American book artist and paper engineer

Carol Barton (born 3 June 1954) is a book artist, paper engineer, curator, and educator known for her series of interactive workbooks, The Pocket Paper Engineer.

Barton is the proprietor of Popular Kinetics Press and has published several editions of artist books.

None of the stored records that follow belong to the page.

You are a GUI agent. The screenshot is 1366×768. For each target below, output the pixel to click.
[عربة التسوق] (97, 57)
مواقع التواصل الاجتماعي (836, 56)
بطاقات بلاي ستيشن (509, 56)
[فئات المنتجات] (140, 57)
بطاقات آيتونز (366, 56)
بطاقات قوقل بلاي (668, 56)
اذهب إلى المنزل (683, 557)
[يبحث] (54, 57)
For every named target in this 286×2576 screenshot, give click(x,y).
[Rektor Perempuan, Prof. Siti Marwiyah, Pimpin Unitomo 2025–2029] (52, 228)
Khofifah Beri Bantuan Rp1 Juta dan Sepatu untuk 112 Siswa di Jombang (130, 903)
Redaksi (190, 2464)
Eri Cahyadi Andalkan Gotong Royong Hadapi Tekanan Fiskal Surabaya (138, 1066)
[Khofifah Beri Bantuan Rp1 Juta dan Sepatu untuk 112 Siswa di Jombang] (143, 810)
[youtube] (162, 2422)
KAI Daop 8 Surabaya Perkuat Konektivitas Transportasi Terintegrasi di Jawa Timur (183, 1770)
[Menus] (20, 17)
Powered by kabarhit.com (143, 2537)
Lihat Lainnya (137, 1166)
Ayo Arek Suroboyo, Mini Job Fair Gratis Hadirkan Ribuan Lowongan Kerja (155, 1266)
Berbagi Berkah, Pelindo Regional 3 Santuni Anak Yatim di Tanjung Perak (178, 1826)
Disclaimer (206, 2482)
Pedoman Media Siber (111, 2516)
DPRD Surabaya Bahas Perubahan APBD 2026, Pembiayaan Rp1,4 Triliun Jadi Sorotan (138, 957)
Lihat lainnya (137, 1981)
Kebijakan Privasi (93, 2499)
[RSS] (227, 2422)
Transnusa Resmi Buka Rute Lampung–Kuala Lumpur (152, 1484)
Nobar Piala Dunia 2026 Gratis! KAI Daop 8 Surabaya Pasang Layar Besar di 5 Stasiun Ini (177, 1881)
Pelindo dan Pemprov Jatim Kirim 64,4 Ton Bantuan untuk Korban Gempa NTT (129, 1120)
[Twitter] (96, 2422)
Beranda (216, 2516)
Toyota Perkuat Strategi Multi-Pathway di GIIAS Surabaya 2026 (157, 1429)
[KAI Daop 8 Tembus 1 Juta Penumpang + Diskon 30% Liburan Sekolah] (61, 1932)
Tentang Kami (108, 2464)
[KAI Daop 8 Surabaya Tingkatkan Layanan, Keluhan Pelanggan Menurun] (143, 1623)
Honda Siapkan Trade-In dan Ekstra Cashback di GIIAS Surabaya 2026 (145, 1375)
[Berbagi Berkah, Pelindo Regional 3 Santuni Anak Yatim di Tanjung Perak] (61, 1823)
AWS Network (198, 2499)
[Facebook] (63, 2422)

==Early life and education==

Barton was born in St. Louis, Missouri.

She earned her BFA in 1976 from St. Louis School of Fine Arts at Washington University, and graduated as a painting major.

== Career ==
After moving Washington, D.C., in 1977, Barton was hired as an arts administrator at the Glen Echo Park Arts Center. The Writers’ Center, a resident organization formed by graduates of Visual Studies Workshop in Rochester, New York, presented Barton's first exposure to the book arts. When The Writers’ Center received a grant from the National Endowment for the Arts to produce twenty artists’ books, Barton was invited as a participant in the project. She welcomed the opportunity to explore the book form as an artistic medium.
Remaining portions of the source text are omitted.